For instance, the Indian patent no. 227933 claimed following taste disguised formulation.
“A pharmaceutical formulation of a disguised flavour which, while administering the formulation, remains, in particular in the form of suspension, characterised by at least the following ingredients in an aqueous vehicle:a) a cells of cellulosic polymer soluble in organic solvents but virtually insoluble in the water regardless of pH; an acid-soluble methacrylic polymer, virtually insoluble, at neutral or alkaline pH and an active ingredient distributed homogenously in a molecular state and in the mix, as an atomised matrix; b) an alkaline agent or a mixture;”
- Polymorph: Polymorphs are diverse physical shapes of a well-known chemical or crystal structure. Polymorphs tend to eliminate contaminants or improve compound stability.
The Crystalline Form B4 of atorvastatin magnesium, as described by X-ray powder diffraction pattern, is claimed by the Indian patent No. 237261, for example. The crystalline form demonstrates pureness above 98%.
- Biotechnological Patenting: In the creation of pharmaceutical products, biotechnology includes the utilisation of live organisms or biological components. Patents in biotechnology encompass a broad spectrum of diagnostic, therapeutic and immunological goods.
Indian patent No. 234072, for example, claims the interferon-alpha aqueous, human serum albumin-free interferon solution, non-ionic detergent, pH-adjustment buffer 4.5-5.5, benzyl alcohol and optionally an isotoning agent.

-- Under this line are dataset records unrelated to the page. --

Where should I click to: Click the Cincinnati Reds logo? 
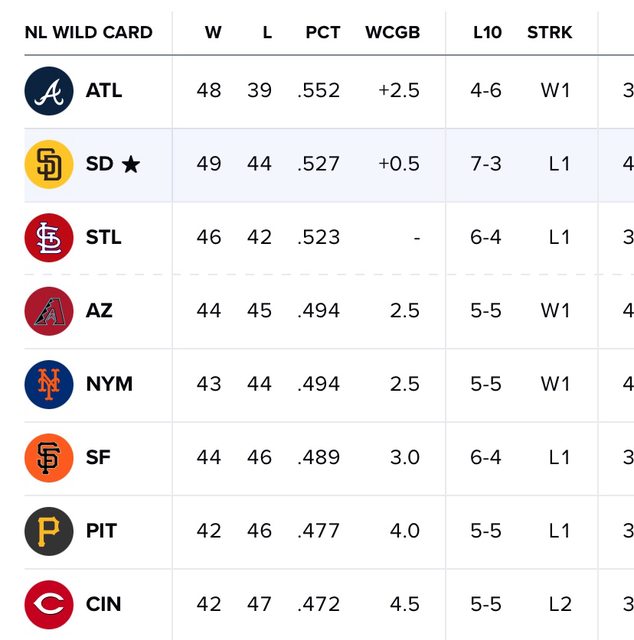tap(49, 604)
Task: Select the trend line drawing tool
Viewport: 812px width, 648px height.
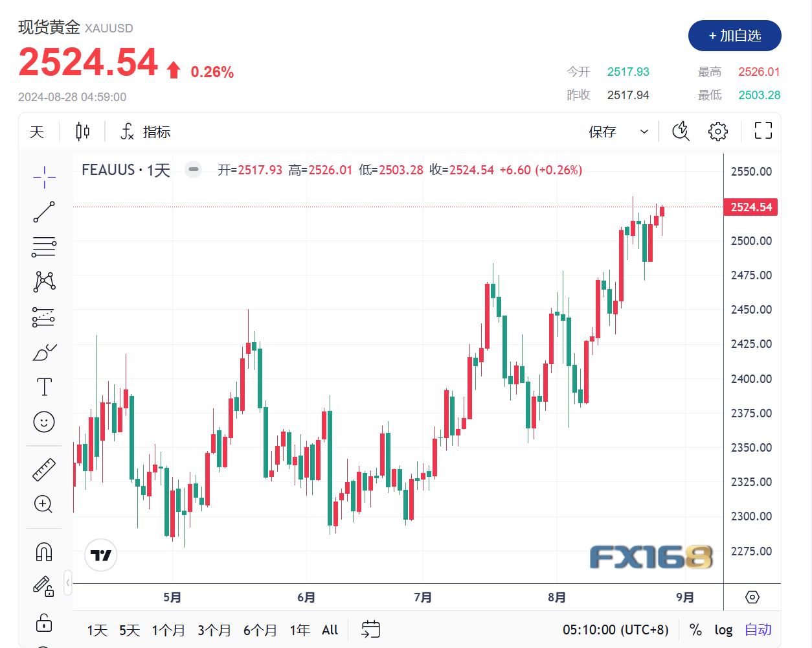Action: (x=44, y=212)
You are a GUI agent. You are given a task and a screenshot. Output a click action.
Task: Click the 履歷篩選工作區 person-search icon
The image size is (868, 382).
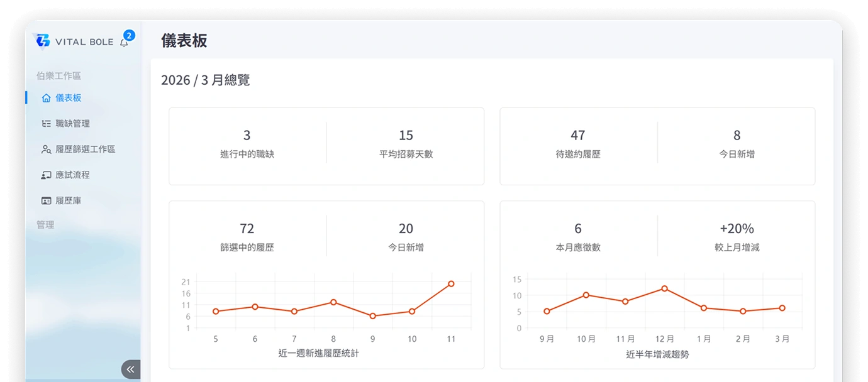(x=46, y=150)
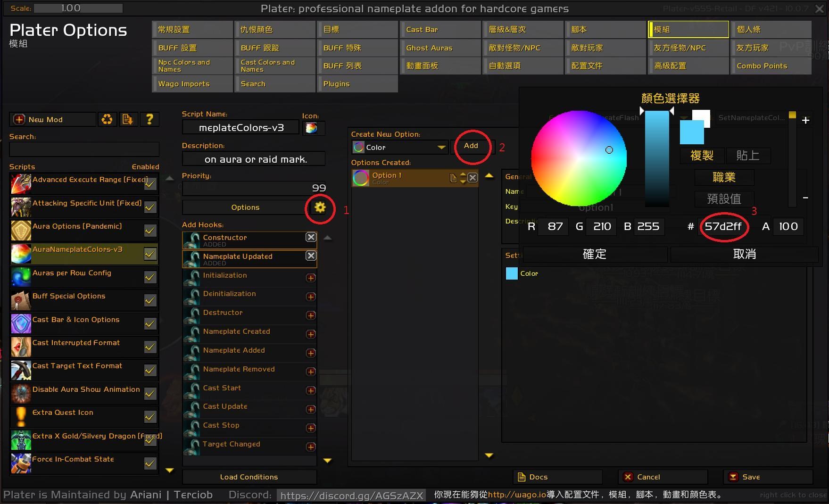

Moreover, the first product patent given by the Indigenous Patent Office after the introduction of the product patent regime in 2005 was above Indian patent No. 234072. F. Hoffmann-La Roche, Switzerland is the proprietor of the patent.
- Process Patent: A process patent does not claim the product itself, but simply includes a new and creative procedure for the production of a specific product.
The Indian patent no. 206678, for example, claimed a synthesis procedure in respect of L-lactone from formula 3, 6-dialkyl-5,6-dihydro-4-hydroxy-2h-pyrene-2-one.
Conclusion
In the pharmaceutical industry, patents are a significant element of protection for inventions. There can be no overemphasis on the crucial need of patent protection. Indeed, a company’s monetary profits through patent rights can be utilised to engage in other research and development operations and patents are therefore properly viewed as “research currency.” While the securement of drug patents appears to be a “game stunt,” it is very important for further research and development on new drugs.
The patent rights are quid pro quo, since by patenting their invention, the proprietors have the exclusive period in exchange for the complete disclosure of sufficient information about the patented product (where no competitor may market the same product). Other scientists can use this new knowledge base to “invent” the patent and find new ways to achieve the same outcome.